Our concept for the postcard archive is to provide both experiences—the print and the screen—to as many people as we can. In addition, we want to highlight that the work that can be done in both of those places are different. So to us, creating a digital space goes beyond allowing more people more access across greater distances to the archives—the primary argument for digitizing collections—to imagining the different kinds of work and projects that can be done in those spaces. We hope that many people will want to access the physical archive for certain projects, but we wouldn't want to assume that good research couldn't happen without that access. For example, a person researching architectural visions for the 1933 Chicago World's Fair might be just fine viewing high-resolution, on-screen images of buildings as well as descriptions on the back. Not having or choosing to access the archive for that project might not be as significant as for someone studying the colorization technology for the same set of postcards. In the case of the color study, having access to the physical postcards might allow the research to more closely determine texture or other features that can't be reproduced digitally.

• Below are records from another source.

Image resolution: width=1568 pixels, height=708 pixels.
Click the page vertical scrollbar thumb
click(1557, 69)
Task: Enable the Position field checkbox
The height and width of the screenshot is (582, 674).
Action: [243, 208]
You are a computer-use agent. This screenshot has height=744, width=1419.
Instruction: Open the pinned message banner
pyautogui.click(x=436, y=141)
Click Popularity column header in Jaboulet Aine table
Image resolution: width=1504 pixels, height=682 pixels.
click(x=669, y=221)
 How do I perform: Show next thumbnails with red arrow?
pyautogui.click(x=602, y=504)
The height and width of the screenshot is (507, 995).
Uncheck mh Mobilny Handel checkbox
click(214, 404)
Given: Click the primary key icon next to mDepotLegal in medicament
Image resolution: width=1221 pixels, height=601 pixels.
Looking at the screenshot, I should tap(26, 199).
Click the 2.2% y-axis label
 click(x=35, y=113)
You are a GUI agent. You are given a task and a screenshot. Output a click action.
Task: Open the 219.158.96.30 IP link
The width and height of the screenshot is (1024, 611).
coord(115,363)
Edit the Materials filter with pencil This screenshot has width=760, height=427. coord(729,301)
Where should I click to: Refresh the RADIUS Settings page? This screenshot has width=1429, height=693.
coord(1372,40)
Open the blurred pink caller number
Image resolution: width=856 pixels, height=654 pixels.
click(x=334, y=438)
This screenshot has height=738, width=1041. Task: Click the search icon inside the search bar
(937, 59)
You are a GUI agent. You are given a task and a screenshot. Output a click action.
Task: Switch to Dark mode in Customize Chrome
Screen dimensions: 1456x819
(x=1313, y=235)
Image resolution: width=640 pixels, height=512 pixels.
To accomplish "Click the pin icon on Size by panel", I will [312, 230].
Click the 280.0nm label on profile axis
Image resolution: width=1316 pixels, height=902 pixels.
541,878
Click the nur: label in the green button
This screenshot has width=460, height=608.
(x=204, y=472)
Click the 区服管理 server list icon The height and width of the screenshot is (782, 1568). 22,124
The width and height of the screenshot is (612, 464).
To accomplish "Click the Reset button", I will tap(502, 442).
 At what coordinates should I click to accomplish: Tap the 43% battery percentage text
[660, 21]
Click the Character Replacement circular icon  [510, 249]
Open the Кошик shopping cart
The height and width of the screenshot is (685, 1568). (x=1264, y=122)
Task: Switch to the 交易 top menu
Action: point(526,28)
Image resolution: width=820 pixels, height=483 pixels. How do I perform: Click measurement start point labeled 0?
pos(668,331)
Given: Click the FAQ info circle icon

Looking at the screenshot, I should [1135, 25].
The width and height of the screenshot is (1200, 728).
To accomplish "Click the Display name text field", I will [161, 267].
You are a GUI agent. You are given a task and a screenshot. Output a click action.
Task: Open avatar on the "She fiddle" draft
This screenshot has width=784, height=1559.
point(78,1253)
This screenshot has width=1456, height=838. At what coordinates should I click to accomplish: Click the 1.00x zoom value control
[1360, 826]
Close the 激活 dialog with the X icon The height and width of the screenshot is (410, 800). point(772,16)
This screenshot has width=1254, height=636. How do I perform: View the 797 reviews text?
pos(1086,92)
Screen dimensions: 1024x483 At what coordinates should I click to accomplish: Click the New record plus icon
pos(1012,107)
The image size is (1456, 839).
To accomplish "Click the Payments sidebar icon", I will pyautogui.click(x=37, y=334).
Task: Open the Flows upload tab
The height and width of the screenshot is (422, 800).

While the previous two screens support the importance of the material postcard, we don't want to imply that we think the physical is always better than the digital. But it begs the question: Are there times that accessing the screen might be preferable to examining the physical? Consider this example:
One of the great advantages of the digital archive beyond its accessibility to those away from the Tallahassee area is the ability to draw the collection out into multiple exhibits simultaneously. As we conceptualize multiple uses of this site, we imagine projects that use different configurations of the same cards to examine them at the same time. We wanted to develop an archive that would acknowledge the plurality of meanings that exist in reading these cards and would allow multiple research projects to happen concurrently. Many student projects, for example, have looked at different configurations of sexism and racism within similar sets of cards. One person or group's exhibit or research wouldn't interfere with another project in the digital space because of its digital duplicability.
Having multiple configurations of the same cards in a physical archive is difficult if not impossible. Certainly they couldn't coexist at the same time; one would have to be broken down for another configuration to take place. Curators of the archive wouldn't and shouldn't allow each user to reorganize the artifacts for each individual project. That would create a chaotic mess and the breakdown of the organizational taxonomy used by the archivists. At best, facsimiles of the originals would have to be created to display in multiple arrangements.
In addition, many people could simultaneously access the archive collection without impinging upon one another's projects. While we will have the physical archive from which pieces might be checked out and thus missing, the digital archive can be accessed by multiple users simultaneously without limitations. So, a student doing a project on tourism in the Florida Keys might create an exhibit with 50 cards and be using all 50, while another might be doing a project on bridge technologies drawing from 8 of the 50 cards used by the former student. They could both be using the cards in the virtual spaces at the same time. This wouldn't be true of a physical archive when only one researcher can access a card or series of cards at a time.
We might also imagine a project in which the researcher would access the archive for the purposes of sampling or creating a mashup from images or texts in the collection. In a physical archive, a researcher who would show up at the special collections with scissors and glue would certainly be banned from the space. But the virtual researcher can cut, paste, combine, deface, remix, mashup, and do nearly anything she wants on the screen without doing any damage to the original, digital texts.
On the simplest level, this might be someone browsing the digital archive searching for a point or interest or running a search on a key term in the digital space that will lead him or her to the physical archive for further examination. But we don't want our limited conceptions of how people might use space individually or together to limit the possibilities. So our commitment has been and continues to be to provide both—not comprehensively because we don't assume we have the knowledge base and resources to do it all—inasmuch as we can initially. Further, we invite researchers who will then expand upon what we've done as they create new meanings in the site from their experiences.